- [Direction]: Format the records as a Markdown table with two columns, Row (the line's number) and Line (its text), skipping any blank lines. Leave the pictures out of the table.

>> Begin

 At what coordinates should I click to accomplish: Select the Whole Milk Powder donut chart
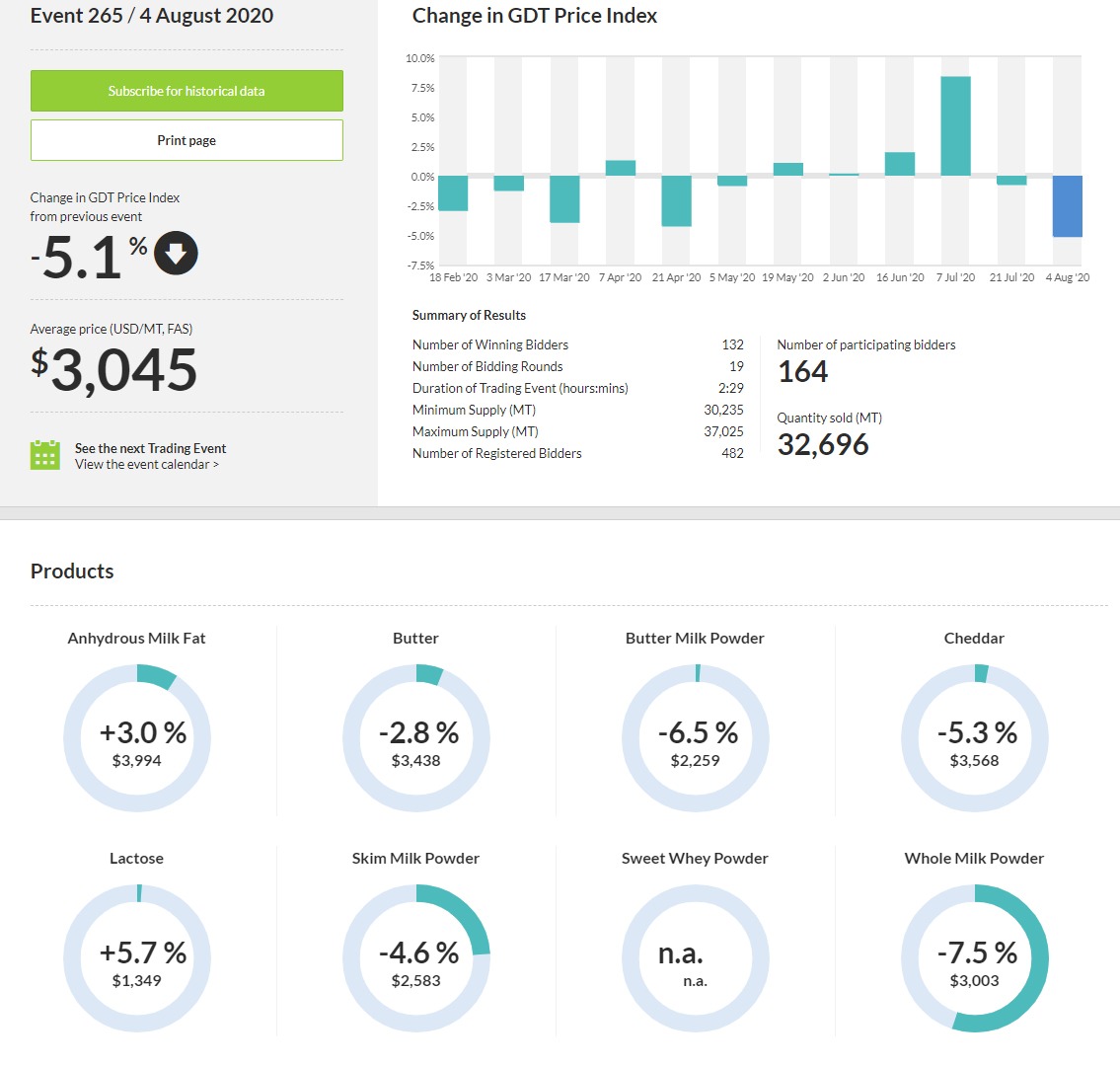tap(974, 958)
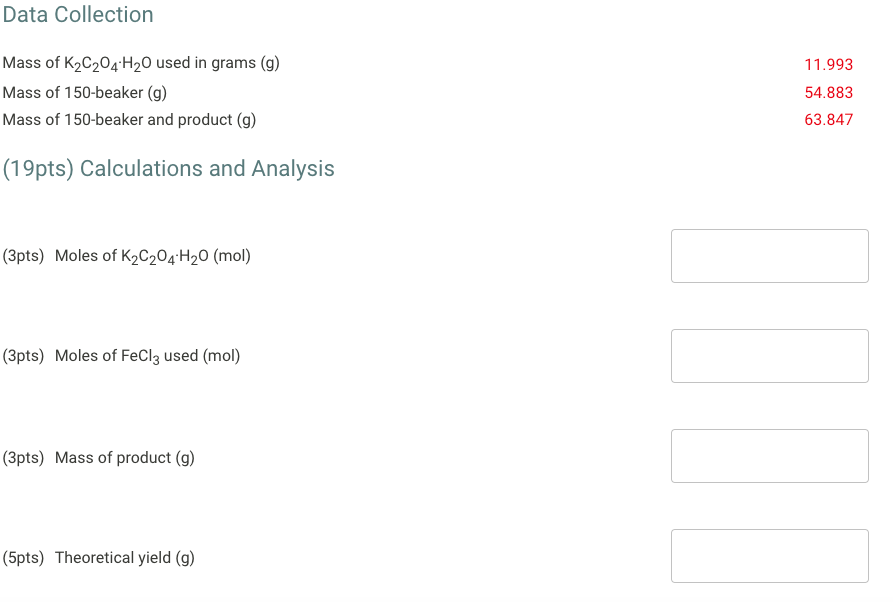Click the Moles of K2C2O4·H2O input field
The image size is (893, 602).
769,256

>> End

- [Solution to the problem]:
| Row | Line |
|---|---|
| 1 |  At what coordinates should I click to accomplish: Select the Whole Milk Powder donut chart |
| 2 | tap(974, 958) |
| 3 | Click the Moles of K2C2O4·H2O input field |
| 4 | The image size is (893, 602). |
| 5 | 769,256 |